• **What to work on**
Would you retype, word for word, the line with "Viewport: 497px width, 202px" and each line after it to the end of the entries below, leaving the pictures out?

————————

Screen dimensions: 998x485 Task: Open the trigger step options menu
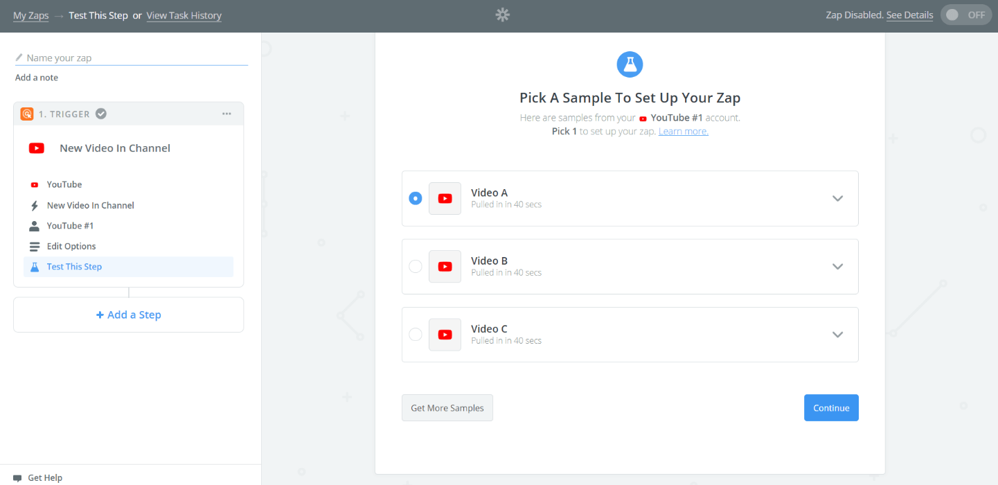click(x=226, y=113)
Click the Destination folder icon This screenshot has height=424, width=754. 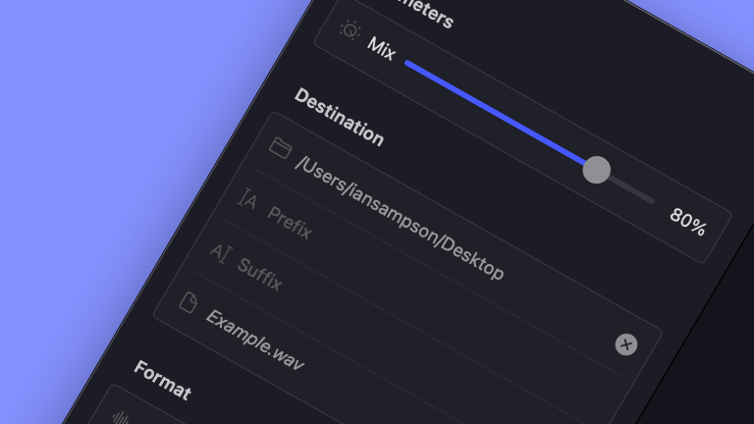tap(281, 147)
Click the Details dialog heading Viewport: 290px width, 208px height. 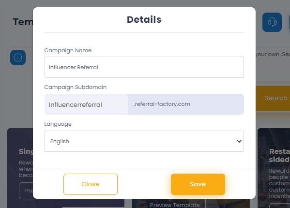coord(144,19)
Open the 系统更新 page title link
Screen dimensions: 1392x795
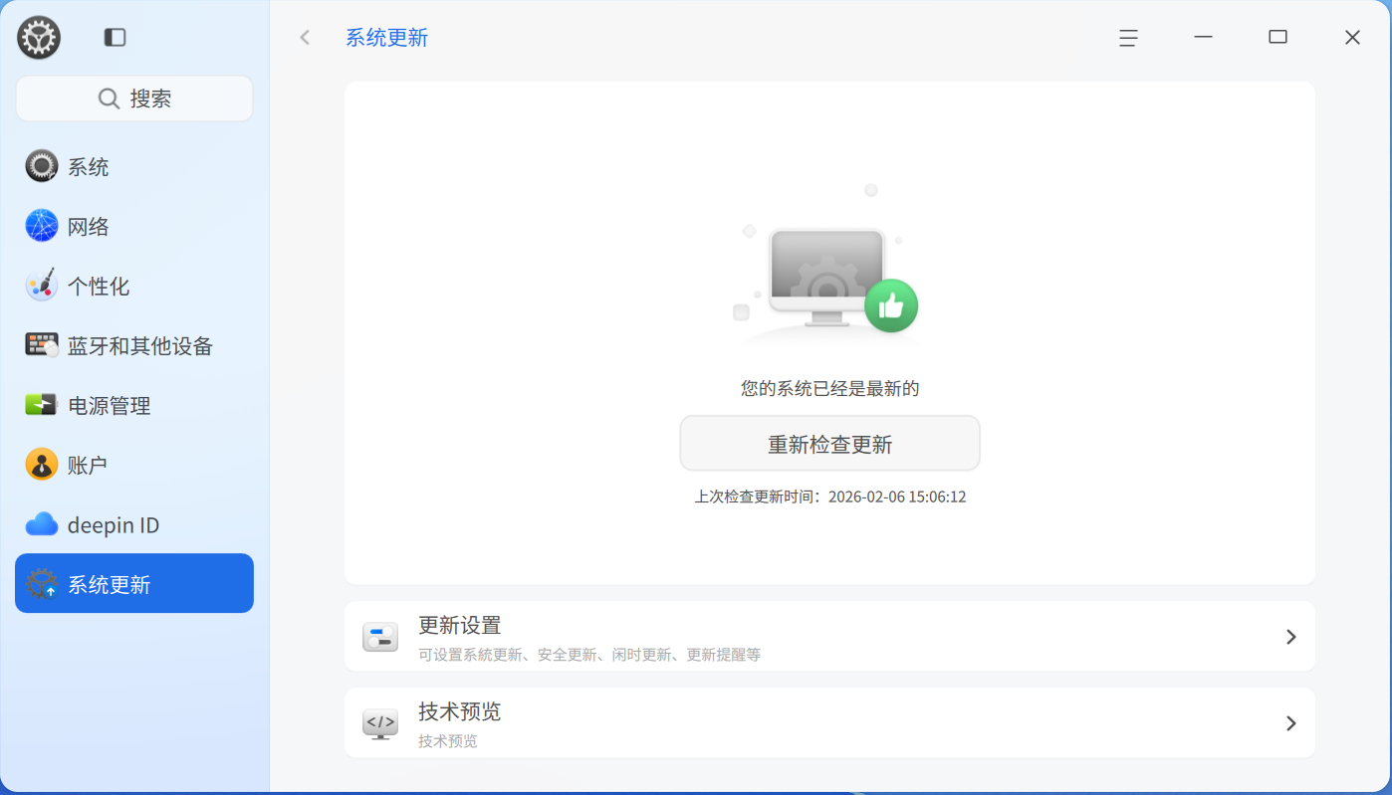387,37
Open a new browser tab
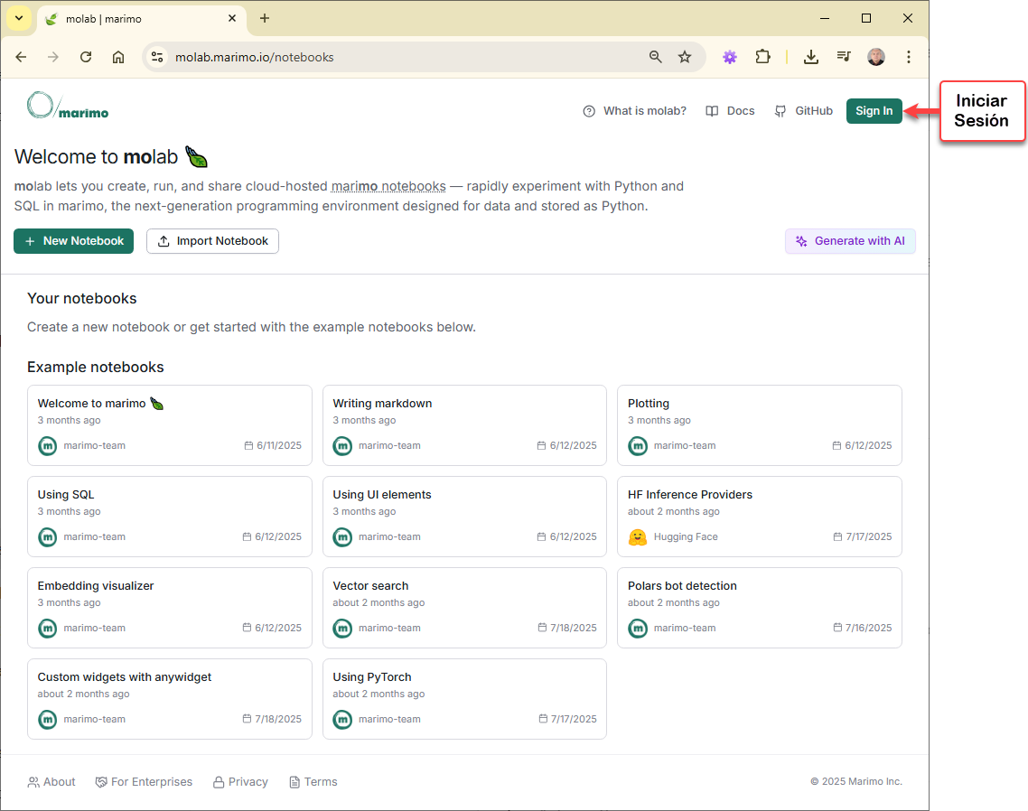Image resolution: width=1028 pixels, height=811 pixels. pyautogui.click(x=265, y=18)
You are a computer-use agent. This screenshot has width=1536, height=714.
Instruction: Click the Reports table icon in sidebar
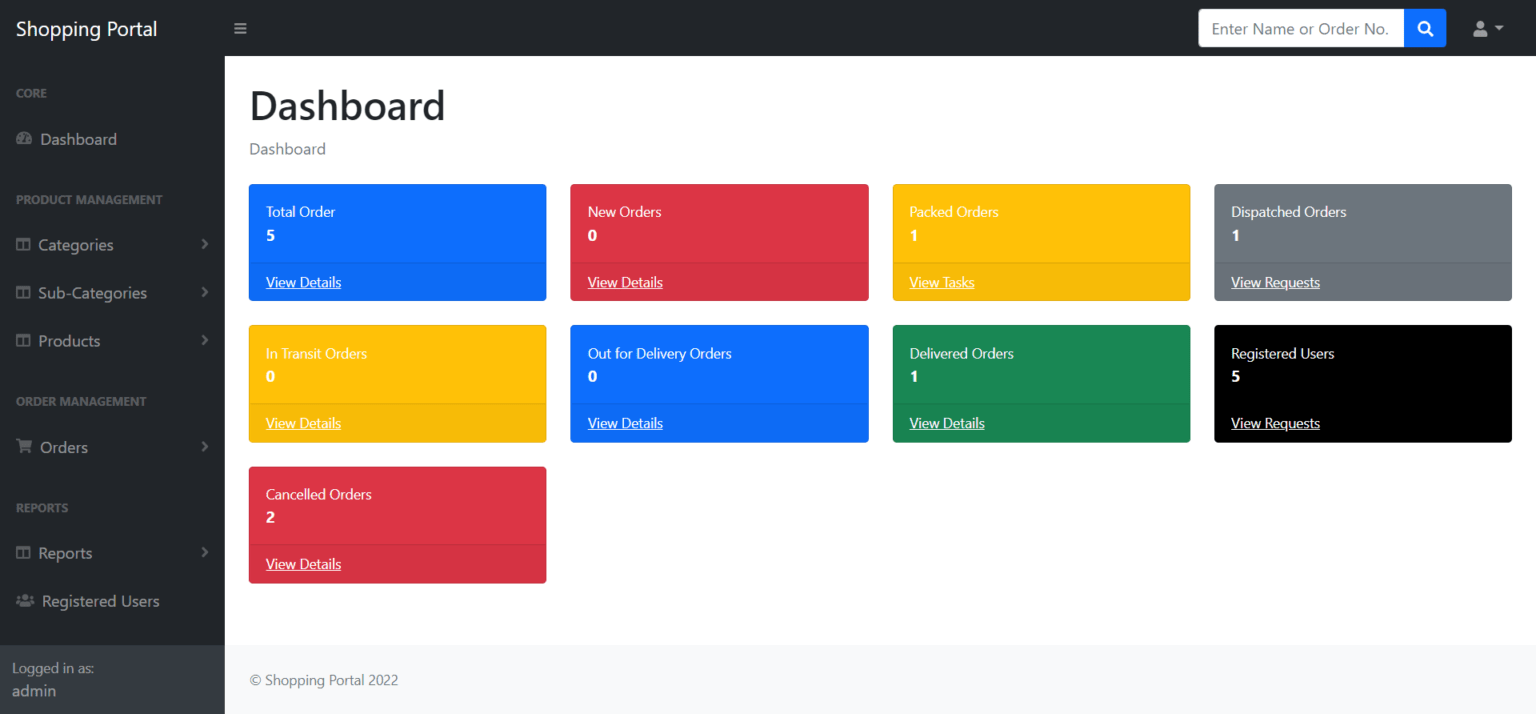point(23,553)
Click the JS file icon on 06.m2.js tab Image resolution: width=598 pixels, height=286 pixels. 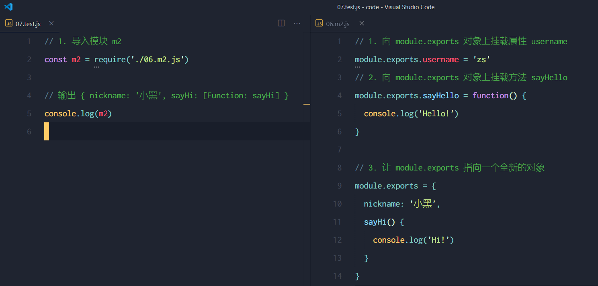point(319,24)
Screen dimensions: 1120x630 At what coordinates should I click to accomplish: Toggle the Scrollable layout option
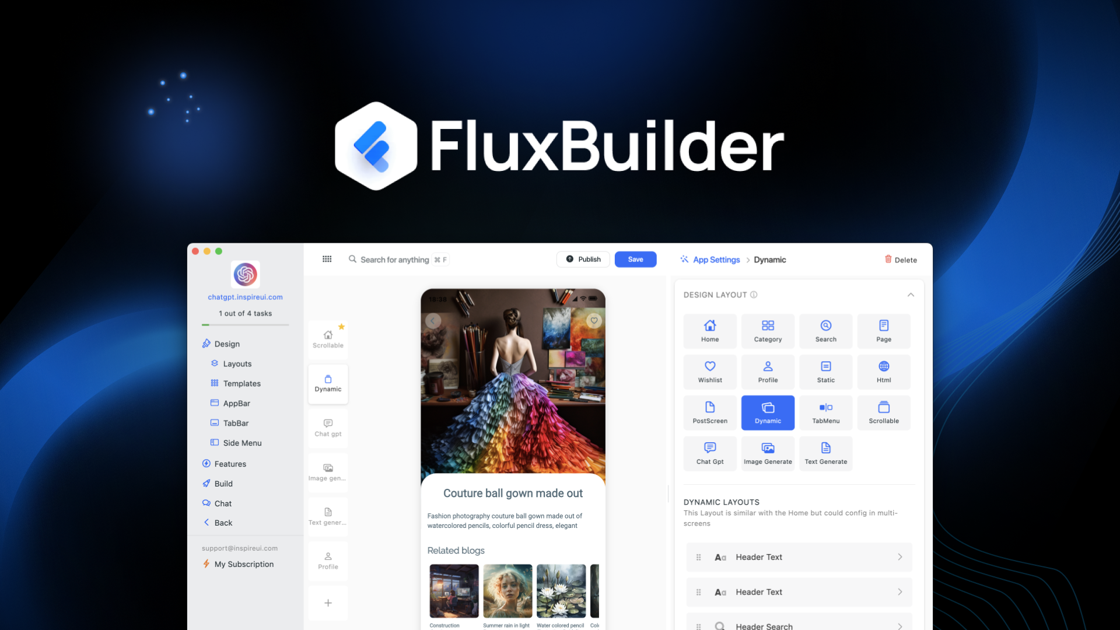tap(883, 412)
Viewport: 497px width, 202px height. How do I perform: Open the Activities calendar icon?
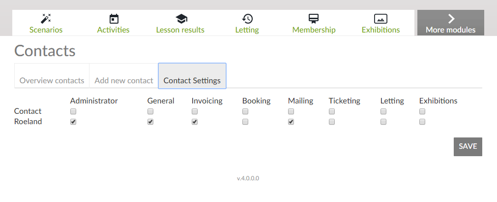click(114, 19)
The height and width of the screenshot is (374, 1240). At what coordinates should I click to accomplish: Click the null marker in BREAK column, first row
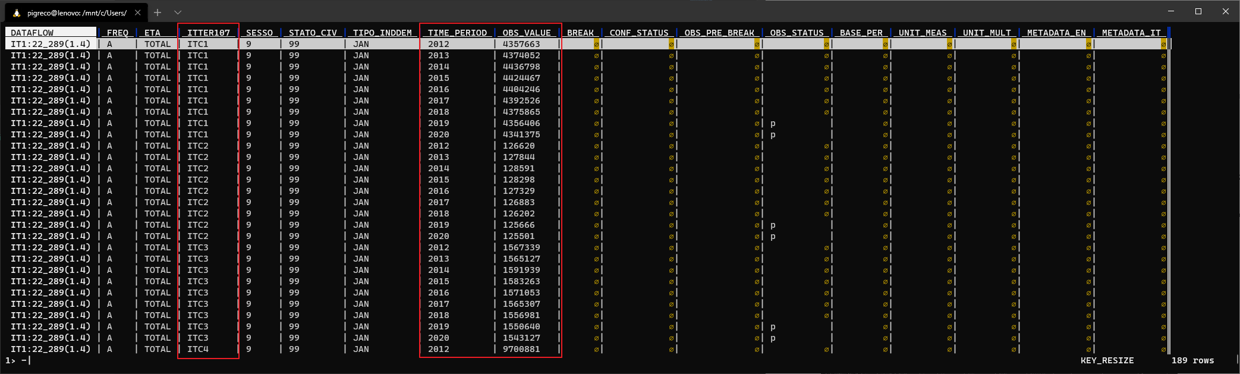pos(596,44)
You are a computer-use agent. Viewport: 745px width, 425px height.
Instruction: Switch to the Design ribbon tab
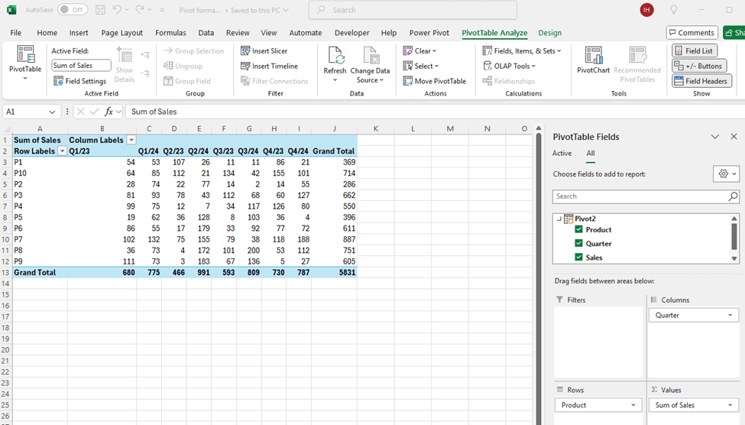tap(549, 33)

————————

• **Finished task**
Viewport: 497px width, 202px height. How do I perform: Open the Activities calendar icon?
click(114, 19)
The height and width of the screenshot is (374, 1240). At what coordinates should I click to accomplish: Click the null marker in BREAK column, first row
pos(596,44)
You are a computer-use agent. Viewport: 745px width, 425px height.
Instruction: Switch to the Design ribbon tab
tap(549, 33)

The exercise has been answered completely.